"Communazis"

Yoshie Furuhashi furuhashi.1 at osu.edu
Mon Jan 29 19:34:30 PST 2001


The New York Times
January 28, 2001, Sunday, Late Edition - Final
SECTION: Section 7; Page 25; Column 2; Book Review Desk
HEADLINE: Big Brother
BYLINE:  By Martin Jay; Martin Jay is chairman of the history 
department at the University of California, Berkeley.

"Communazis"
FBI Surveillance of German Emigre Writers.
By Alexander Stephan.
Translated by Jan van Heurck.
Illustrated. 350 pp. New Haven:
Yale University Press. $29.95.

A round the time of the collapse of Communism, a German historian 
sought access to government files kept on prominent intellectuals and 
artists suspected of sedition. He found some 14,000 documents, 
revealing a wide pattern of surveillance.  Taken as a whole, the 
evidence shows a government obsessed with the beliefs and personal 
lives, as well as political actions, of those who might challenge its 
legitimacy.

It was not, however, East Germany's Stasi who did the spying, and the 
Germans under surveillance were not its citizens.  Instead, the files 
examined by Alexander Stephan were compiled two generations earlier 
by agencies of the American government and devoted to refugees from 
Nazi Germany whose role in enriching our cultural life has earned so 
much posthumous acclaim.  The extent and duration of the government's 
obsession with some of these aliens has not been made clear until now.
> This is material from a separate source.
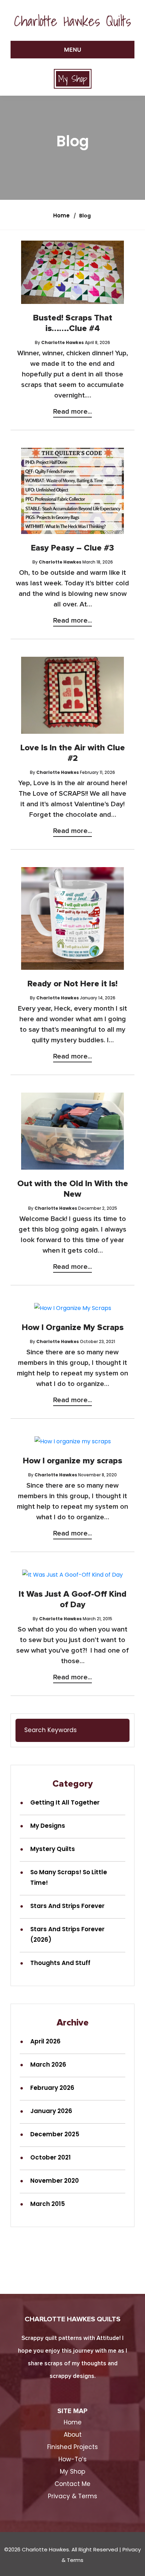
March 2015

"'Communazis'" takes its title from the neologism coined after the 
1939 Hitler-Stalin pact by a disgruntled faction of the emigre left 
and then adopted by the F.B.I. to stigmatize those refugees whose 
alleged potential for subversion matched that of America's official 
enemies during World War II.  Although the F.B.I. was a prime mover 
in surveillance of the emigres, it was not alone; Stephan cites 
dossiers from the Immigration and Naturalization Service, the Office 
of Strategic Services, the Office of Censorship, the Central 
Intelligence Agency, various military intelligence services, the 
House Un-American Activities Committee and its California State 
Senate counterpart.  Well before McCarthyism, indeed while the United 
States and the Soviet Union were allies against Hitler, the mind-set 
and apparatus were firmly in place for the cold war hysteria that 
followed.

Some recent literature on that era has tried to strike a balance, 
claiming that among the innocents there were real witches who 
deserved to be hunted, genuine spies who did serious damage to this 
country's national interest.  In the case of the refugees considered 
by Stephan, however, such a charge is hard to sustain.  For most were 
literary figures -- like members of the family of Thomas Mann, Lion 
Feuchtwanger, Bertolt Brecht, Oskar Maria Graf, Anna Seghers -- who 
may have romanticized Stalin or excoriated capitalism, but had no 
access to military or diplomatic secrets.  Occasionally one of them, 
like Mann's daughter Erika, would be a willing informant; yet 
Washington kept files on them as well.  After 1943, their potential 
to foster a postwar policy toward a defeated Germany more 
accommodating to Soviet than Western interests seems to have been the 
main justification.  Ultimately, however, they played scarcely any 
part in the formulation of that policy.  Indeed, so little came of 
the excessive surveillance that only one emigre, Gerhart Eisler, was 
interned and deported; a handful were denied naturalization, most 
notably Feuchtwanger; and none lost citizenship already granted or 
were hindered from returning to Europe.

In retrospect, there is something absurd about the whole enterprise 
-- Walt Disney ratting on Thomas Mann to the F.B.I., J. Edgar 
Hoover's agents fixated on Klaus Mann's homosexual liaisons, Brecht 
pulling the wool over HUAC's eyes before skipping the country -- but 
the costs were very real.  The extent and tenacity of the 
surveillance raises disturbing questions about the fragility of our 
commitment to limiting government intrusion into the lives of 
Americans -- and those who seek refuge on our shores.  Why, one 
wonders after reading this book, when the names of former Gestapo or 
Stasi heads adorn no governmental buildings in Berlin, is the F.B.I. 
headquarters in Washington still named, despite all we now know of 
his sordid career, after J. Edgar Hoover?